Quoted passage ->
★ ★ ★ ★ ★ ★ ★

AGCB97, If you need a diagram for another model or module, let me know.  It could be the easiest solution to let GM do all the work and just adapt.


----------



## AGCB97 (Jan 14, 2022)

I found a DPDT relay. Now trying to get my head around how to hook it up


----------



## AGCB97 (Jan 14, 2022)

This seems right?  EDIT but doesn't work any better


----------



## davek181 (Jan 14, 2022)

Hard to tell without the rest of the circuits how you are controlling the blip relay.  You only want the blip relay to come on and power the motor only when the switch is turned off.  It then powers the motor till the blip.


----------



## AGCB97 (Jan 14, 2022)

Here's the latest drawing. 
Main relay is activated when on LO or through timer relay.
When switch is off, main relay deactivates and applies power through NC contact to blip relay.
Blip relay keeps + voltage to LO motor wire through NC contact.
12 volts from motor blip contact activates blip relay thereby removing 12 volts from motor LO.
The other pole of blip relay will short out motor + and - wires.

I really think the blip being too short is the problem and causes the motor to overrun and keep going.

I'll get this to work one way or another even if I need to modify something!

Thanks
Aaron


----------



## davek181 (Jan 14, 2022)

Looks like it should work alright.  Need to lengthen the blip or speed up the switching, or slow the motor.  Is the testing done with wiper drag on the window?  Sometimes the conventional style wiper motors will overshoot without the drag.


----------



## AGCB97 (Jan 15, 2022)

Finally got it to work with all features as it should. Switched out blip contacts for a micro switch (a little hack job ).  Also had to use both poles of the rotary switch to make hi speed work w/o interference from park relay. I wouldn't do it like this on my car, but this is only a homemade tractor
Thanks for the help from all who did. I really appreciate it!
Aaron


----------



## davek181 (Jan 15, 2022)

Good job of thinking it through.  With the microswitch you basically converted it to old school type wiper motor.  Glad you got it done.


----------

★ ★ ★ ★ ★ ★ ★

Recorded data ->
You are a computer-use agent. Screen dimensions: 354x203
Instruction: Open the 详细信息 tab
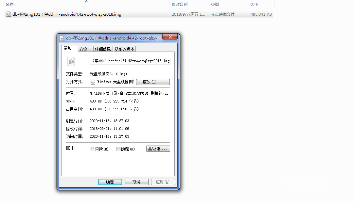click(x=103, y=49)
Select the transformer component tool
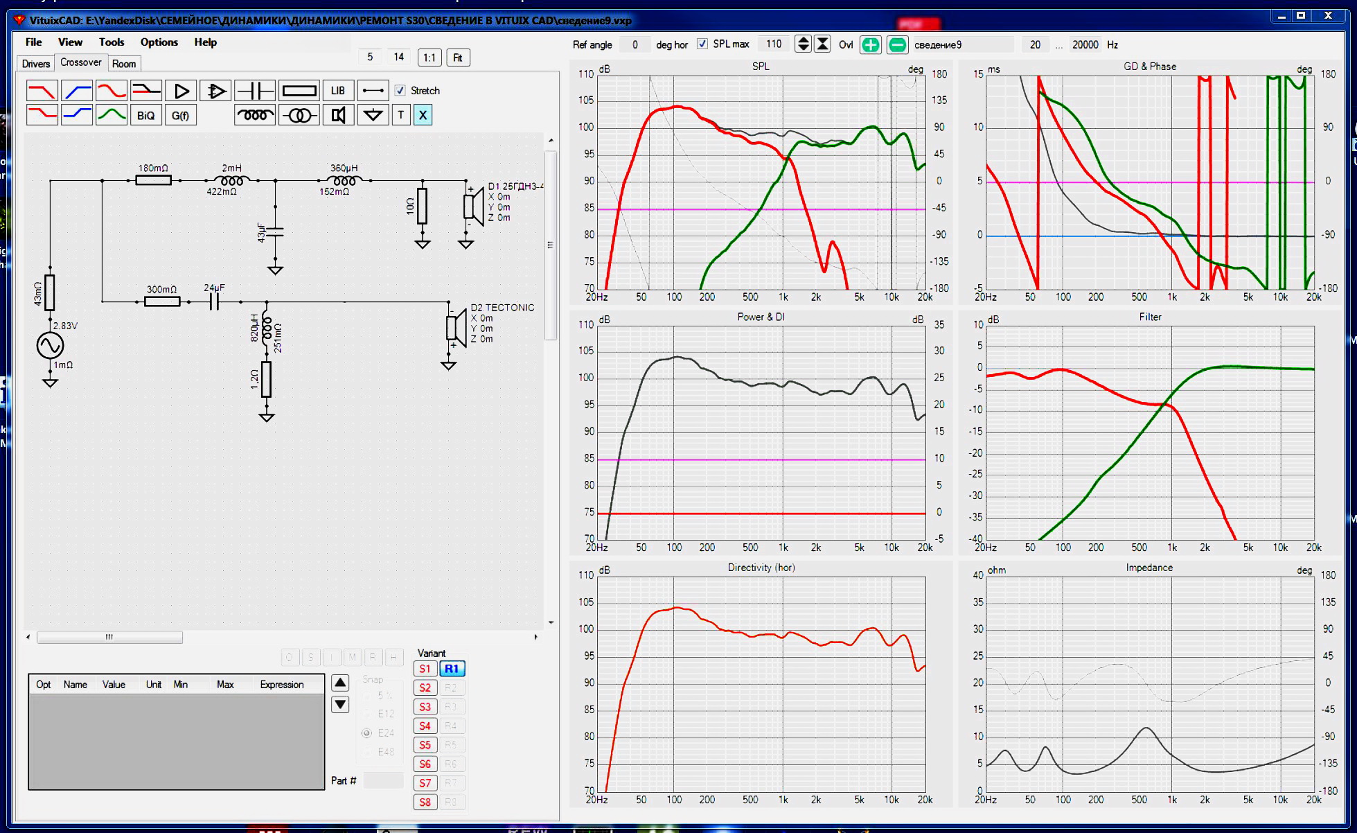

★ ★ ★ ★ ★ ★ ★

Exercise aim ->
Please answer these questions from the wiper relay thread:
1. What type of relay did AGCB97 find?
2. In the latest drawing, what activates the blip relay?
3. What did AGCB97 replace the blip contacts with?

Written response ->
1. A DPDT relay.
2. 12 volts from the motor blip contact.
3. A micro switch.